## Exercise goal
Lines from the listing below that contain the string "green" are to be reported.
■ ■ ■ ■ ■
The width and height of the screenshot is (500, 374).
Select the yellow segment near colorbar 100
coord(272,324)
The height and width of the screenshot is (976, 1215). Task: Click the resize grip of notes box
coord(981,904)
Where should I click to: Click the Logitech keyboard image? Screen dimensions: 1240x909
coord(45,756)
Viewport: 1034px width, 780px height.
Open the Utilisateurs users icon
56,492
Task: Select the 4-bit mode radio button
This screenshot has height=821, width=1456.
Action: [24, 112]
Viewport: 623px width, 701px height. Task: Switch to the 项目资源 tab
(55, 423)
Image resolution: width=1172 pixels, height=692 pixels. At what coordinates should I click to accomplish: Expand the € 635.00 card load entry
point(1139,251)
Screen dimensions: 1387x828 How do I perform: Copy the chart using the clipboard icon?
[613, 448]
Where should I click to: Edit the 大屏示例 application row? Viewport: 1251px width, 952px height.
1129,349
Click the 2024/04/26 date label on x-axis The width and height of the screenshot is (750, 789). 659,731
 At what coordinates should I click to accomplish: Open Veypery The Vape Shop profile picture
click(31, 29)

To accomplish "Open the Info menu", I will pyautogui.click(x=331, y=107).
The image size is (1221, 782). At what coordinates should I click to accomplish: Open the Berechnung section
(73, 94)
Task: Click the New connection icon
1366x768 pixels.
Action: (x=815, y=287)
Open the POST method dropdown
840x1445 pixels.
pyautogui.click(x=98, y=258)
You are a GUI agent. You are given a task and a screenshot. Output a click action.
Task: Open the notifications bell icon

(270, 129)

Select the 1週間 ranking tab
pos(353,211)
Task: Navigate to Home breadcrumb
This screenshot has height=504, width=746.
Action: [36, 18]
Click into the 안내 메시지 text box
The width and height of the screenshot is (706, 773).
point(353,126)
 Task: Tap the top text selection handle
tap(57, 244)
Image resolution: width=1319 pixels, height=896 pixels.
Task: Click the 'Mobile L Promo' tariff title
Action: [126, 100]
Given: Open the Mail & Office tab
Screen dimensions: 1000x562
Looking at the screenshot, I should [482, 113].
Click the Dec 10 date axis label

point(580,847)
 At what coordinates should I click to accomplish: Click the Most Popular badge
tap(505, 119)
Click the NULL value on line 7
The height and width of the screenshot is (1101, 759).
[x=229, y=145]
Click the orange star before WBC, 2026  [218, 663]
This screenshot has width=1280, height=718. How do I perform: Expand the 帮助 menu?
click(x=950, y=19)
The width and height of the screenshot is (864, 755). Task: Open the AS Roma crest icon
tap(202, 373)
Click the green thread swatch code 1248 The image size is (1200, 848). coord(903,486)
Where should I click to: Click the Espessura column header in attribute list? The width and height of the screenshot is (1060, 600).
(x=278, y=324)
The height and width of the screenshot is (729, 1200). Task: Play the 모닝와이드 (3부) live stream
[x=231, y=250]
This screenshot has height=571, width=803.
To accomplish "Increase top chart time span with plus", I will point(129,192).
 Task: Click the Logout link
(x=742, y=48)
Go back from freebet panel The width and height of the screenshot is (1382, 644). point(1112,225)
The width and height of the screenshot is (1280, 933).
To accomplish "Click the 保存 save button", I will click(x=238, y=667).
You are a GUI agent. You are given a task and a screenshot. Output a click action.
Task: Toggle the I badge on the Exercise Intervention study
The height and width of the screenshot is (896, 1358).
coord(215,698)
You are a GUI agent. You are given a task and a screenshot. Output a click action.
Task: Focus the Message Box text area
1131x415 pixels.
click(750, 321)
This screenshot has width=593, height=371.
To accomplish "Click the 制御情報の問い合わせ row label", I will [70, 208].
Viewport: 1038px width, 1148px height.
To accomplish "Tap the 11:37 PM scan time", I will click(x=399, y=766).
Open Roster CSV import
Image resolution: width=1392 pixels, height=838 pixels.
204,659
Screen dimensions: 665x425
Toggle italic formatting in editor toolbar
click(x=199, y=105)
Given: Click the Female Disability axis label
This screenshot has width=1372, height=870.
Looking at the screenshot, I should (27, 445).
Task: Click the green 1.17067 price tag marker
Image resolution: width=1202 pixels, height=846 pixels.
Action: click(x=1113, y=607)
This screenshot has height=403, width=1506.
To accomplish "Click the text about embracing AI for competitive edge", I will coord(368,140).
■ ■ ■ ■ ■
## Your solution
Click the green thread swatch code 1248 The image size is (1200, 848). coord(903,486)
Task: Click the green 1.17067 price tag marker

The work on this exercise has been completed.